▶ _Problem requirements_: Without the pictures, set down every line of the data exactly.

(Stored data)
════
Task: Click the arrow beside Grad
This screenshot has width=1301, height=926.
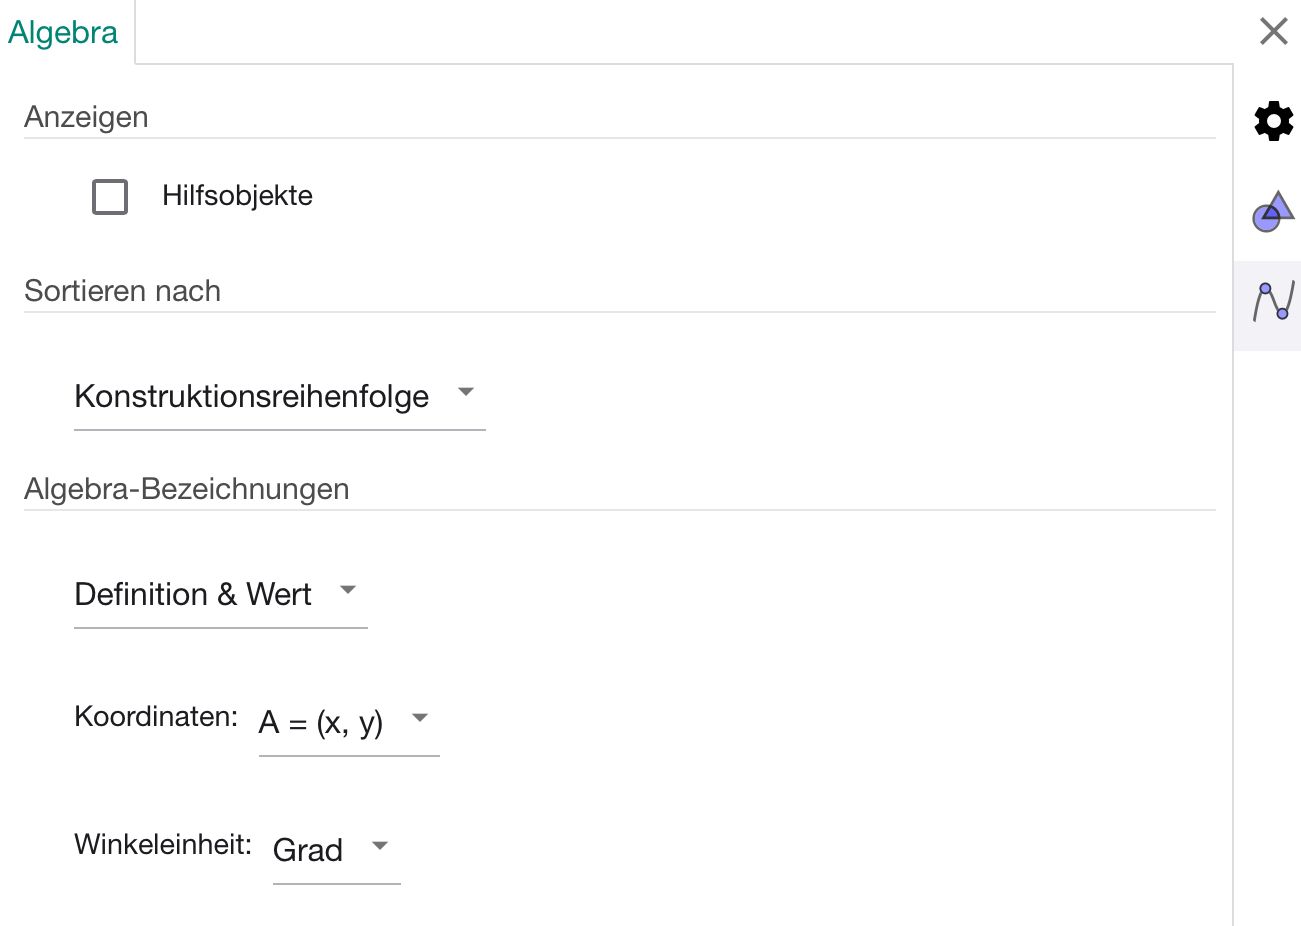Action: click(x=380, y=846)
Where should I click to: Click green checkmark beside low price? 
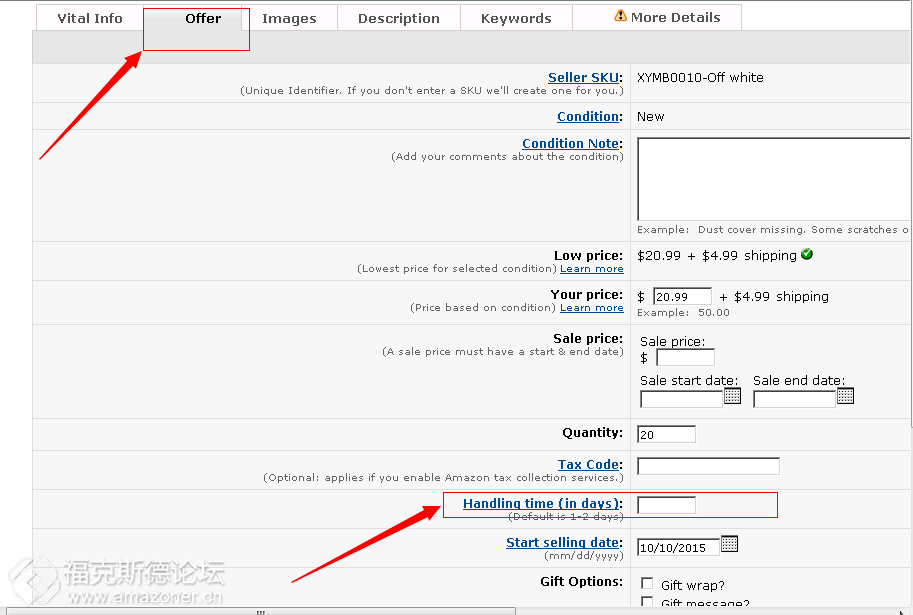(x=807, y=255)
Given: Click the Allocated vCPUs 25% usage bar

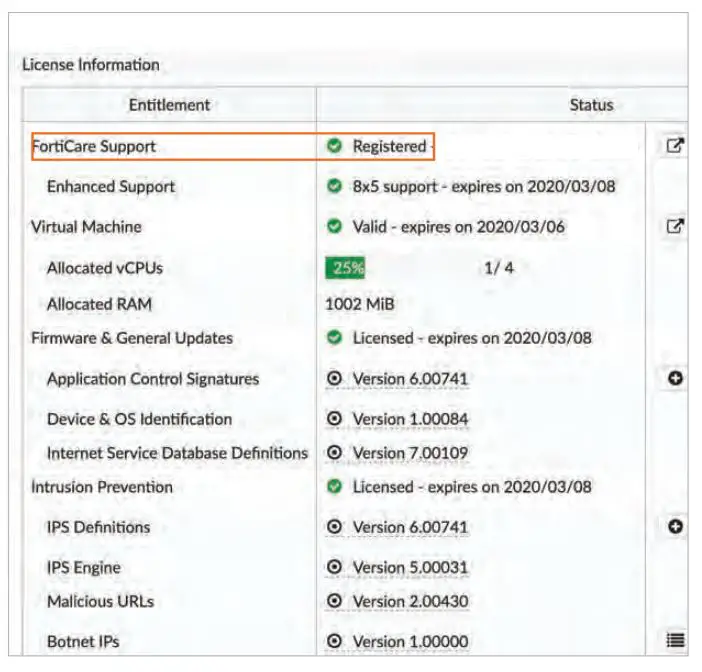Looking at the screenshot, I should [345, 267].
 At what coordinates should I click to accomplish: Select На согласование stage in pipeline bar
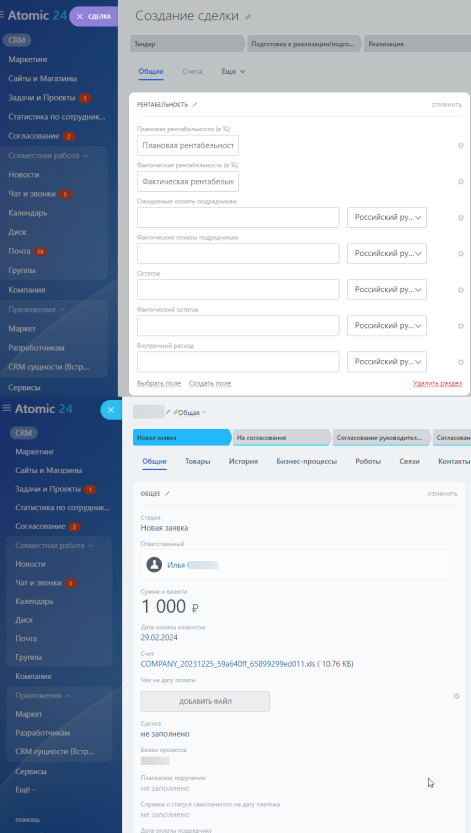coord(281,438)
════
▶ _Answer section_:
Task: Click the arrow beside Grad
This screenshot has width=1301, height=926.
Action: click(x=380, y=846)
Where should I click to: Click green checkmark beside low price? 
(x=807, y=255)
Given: Click the Allocated vCPUs 25% usage bar

Looking at the screenshot, I should [345, 267].
 At what coordinates should I click to accomplish: Select На согласование stage in pipeline bar
coord(281,438)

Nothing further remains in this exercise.